Seit dem Jahr 1981 wurden in Hamburg 371 Mio. € in den Umweltschutz investiert, insbesondere für die Senkung von Emissionen sowie den Klima- und Ressourcenschutz.
Einer der wichtigsten Meilensteine im Umweltschutz war in den 90er Jahren der Einsatz modernster Filtertechniken für alle gerichteten Emissionsquellen, also Schornsteine. Heute nehmen die Projekte zur Minderung diffuser Emissionen eine Schlüsselrolle ein. Für Aurubis ist es wichtig, im Bereich des Umweltschutzes innovative Techniken zu entwickeln und hierbei auch technisches Neuland zu betreten. Im Jahr 2009 ist das Projekt zur Kapselung und Absaugung diffuser Emissionen im Bereich der Anodenöfen und der Gießmaschine in der Rohhütte Werk Ost (Primärhütte) mit einem Investitionsvolumen von ca. 7 Mio. € erfolgreich optimiert worden.

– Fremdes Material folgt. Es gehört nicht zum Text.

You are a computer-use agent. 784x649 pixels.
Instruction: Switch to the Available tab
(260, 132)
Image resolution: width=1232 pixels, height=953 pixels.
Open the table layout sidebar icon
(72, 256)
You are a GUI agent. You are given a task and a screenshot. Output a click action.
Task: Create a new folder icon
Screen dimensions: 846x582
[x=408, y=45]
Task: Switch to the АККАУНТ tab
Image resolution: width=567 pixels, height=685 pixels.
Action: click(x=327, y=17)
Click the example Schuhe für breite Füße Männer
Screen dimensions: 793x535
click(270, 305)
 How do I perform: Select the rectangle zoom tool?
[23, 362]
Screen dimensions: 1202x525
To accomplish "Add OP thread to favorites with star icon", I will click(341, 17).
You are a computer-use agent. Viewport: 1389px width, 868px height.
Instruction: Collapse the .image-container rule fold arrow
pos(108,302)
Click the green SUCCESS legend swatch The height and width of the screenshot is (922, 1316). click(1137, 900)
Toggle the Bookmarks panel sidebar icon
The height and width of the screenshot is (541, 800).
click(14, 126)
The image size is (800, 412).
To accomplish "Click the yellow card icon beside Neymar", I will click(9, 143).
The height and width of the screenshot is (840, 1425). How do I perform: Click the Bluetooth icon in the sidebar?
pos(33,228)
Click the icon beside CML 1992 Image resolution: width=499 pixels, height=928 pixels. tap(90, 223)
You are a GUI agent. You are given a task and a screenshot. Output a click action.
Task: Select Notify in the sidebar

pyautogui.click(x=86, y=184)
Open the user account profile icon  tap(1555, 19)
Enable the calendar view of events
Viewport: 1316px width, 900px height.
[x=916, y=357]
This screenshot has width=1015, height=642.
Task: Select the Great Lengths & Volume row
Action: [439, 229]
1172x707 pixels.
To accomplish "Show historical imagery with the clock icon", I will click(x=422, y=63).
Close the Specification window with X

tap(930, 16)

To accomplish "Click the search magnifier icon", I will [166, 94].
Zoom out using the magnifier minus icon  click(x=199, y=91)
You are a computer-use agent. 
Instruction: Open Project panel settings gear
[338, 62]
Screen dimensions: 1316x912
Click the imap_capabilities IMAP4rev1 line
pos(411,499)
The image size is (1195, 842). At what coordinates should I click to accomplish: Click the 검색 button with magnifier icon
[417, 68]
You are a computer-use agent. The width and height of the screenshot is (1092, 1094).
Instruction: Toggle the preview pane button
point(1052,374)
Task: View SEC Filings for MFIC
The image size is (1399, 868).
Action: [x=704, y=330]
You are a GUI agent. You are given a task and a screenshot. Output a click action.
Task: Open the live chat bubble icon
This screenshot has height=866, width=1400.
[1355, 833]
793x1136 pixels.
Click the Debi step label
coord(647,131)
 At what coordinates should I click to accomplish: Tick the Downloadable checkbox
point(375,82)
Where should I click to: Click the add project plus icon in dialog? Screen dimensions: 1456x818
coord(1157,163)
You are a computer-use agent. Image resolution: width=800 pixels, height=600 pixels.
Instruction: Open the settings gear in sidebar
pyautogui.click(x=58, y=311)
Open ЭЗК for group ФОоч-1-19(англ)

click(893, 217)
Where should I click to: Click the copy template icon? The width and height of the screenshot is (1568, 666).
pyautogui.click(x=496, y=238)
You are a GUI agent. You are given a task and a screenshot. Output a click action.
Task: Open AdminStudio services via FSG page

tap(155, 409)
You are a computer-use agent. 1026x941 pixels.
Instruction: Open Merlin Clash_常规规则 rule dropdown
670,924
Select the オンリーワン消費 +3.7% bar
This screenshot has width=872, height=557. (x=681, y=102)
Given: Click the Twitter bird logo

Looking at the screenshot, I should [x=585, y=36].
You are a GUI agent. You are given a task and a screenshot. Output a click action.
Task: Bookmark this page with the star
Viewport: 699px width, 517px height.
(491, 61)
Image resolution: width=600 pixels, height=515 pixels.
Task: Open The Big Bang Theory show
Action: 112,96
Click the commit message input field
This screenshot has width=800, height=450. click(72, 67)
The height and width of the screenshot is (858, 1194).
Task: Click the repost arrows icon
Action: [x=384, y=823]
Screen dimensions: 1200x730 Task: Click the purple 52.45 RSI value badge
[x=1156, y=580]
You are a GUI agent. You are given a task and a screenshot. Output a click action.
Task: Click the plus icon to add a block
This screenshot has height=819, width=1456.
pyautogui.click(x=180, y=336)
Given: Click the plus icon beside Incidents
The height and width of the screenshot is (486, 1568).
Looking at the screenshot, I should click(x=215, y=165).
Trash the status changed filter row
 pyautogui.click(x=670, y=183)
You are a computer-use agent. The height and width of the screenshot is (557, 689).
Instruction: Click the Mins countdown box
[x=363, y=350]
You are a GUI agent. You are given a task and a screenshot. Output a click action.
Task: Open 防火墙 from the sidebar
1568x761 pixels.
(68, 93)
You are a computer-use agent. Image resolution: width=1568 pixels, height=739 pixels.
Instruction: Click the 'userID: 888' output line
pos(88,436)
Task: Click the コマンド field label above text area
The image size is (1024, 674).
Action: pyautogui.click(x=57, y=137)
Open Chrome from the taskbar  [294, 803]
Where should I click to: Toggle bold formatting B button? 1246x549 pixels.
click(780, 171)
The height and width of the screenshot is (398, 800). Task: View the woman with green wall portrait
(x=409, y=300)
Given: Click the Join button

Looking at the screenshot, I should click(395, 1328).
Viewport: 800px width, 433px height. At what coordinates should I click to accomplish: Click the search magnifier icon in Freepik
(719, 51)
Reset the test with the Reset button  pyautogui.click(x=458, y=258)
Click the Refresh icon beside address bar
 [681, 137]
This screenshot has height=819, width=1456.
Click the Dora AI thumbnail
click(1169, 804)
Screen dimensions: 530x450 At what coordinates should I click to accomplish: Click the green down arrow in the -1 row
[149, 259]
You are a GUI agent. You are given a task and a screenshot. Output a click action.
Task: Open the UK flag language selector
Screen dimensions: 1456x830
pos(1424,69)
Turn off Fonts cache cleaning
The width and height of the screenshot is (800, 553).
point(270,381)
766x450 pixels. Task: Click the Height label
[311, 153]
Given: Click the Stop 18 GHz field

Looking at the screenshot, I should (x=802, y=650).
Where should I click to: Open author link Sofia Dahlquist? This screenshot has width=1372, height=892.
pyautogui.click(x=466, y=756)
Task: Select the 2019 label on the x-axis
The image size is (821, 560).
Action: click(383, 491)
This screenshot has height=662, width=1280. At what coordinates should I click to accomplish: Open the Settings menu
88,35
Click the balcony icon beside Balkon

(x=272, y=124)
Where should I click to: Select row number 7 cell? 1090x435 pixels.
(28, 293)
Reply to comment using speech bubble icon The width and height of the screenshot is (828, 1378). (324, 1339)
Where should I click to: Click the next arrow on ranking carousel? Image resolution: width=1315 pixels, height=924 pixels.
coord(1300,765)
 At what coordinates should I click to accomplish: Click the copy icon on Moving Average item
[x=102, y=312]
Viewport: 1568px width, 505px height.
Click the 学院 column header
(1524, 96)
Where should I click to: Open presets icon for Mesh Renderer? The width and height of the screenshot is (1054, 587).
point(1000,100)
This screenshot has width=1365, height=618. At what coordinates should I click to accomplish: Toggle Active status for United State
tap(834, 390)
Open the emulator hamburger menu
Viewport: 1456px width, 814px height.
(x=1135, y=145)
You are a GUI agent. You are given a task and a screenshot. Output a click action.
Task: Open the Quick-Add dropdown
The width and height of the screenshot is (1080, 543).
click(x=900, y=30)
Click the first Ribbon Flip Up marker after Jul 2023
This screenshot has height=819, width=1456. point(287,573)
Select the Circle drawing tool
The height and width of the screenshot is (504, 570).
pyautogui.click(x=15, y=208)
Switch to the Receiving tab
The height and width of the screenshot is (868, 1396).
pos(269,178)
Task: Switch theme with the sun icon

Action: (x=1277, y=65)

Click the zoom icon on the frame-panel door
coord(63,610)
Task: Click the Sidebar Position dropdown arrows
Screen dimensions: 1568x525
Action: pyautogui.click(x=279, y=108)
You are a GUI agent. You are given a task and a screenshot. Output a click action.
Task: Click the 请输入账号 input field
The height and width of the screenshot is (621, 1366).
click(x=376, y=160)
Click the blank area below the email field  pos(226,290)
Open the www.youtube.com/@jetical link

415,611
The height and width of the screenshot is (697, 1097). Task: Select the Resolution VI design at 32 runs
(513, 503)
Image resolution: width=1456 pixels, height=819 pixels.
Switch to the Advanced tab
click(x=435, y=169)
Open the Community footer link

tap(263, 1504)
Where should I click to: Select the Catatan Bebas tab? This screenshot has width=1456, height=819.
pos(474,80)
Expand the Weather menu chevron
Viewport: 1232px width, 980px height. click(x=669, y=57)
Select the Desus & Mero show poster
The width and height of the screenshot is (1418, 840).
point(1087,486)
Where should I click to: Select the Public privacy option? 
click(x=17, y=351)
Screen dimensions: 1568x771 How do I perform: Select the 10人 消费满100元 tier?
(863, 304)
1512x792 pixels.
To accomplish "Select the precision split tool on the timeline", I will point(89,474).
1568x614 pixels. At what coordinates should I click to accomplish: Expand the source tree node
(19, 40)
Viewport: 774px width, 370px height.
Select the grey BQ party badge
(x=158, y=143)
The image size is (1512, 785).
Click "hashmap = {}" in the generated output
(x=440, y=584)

Aurubis ist Mitglied der Umweltpartnerschaft Hamburg und hat den Status eines umweltfreundlichen Unternehmens im Rahmen von „Hamburg – Umwelthauptstadt Europas 2011“ erlangt.
Anfang des Jahres 2011 unterzeichneten Aurubis und die Hamburger Behörde für Stadtentwicklung und Umwelt einen weiteren freiwilligen Umweltvertrag, den nunmehr sechsten seit dem Jahr 1985. Hierdurch wird die erfolgreiche Zusammenarbeit zwischen der Stadt Hamburg und Aurubis fortgesetzt. Kernstück des aktuellen Umweltvertrages ist die weitere Reduzierung sogenannter diffuser Emissionen im Bereich der Rohhütte Werk Ost. Zusammen mit den anderen in diesem Vertrag vereinbarten Maßnahmen investiert Aurubis damit ca. 20 Mio. Euro freiwillig in den Umweltschutz.
Weitere Maßnahmen zur Verbesserung im Umwelt- und Klimaschutz für den Standort Hamburg sind im Umweltprogramm der aktualisierten Umwelterklärung 2012 beschrieben.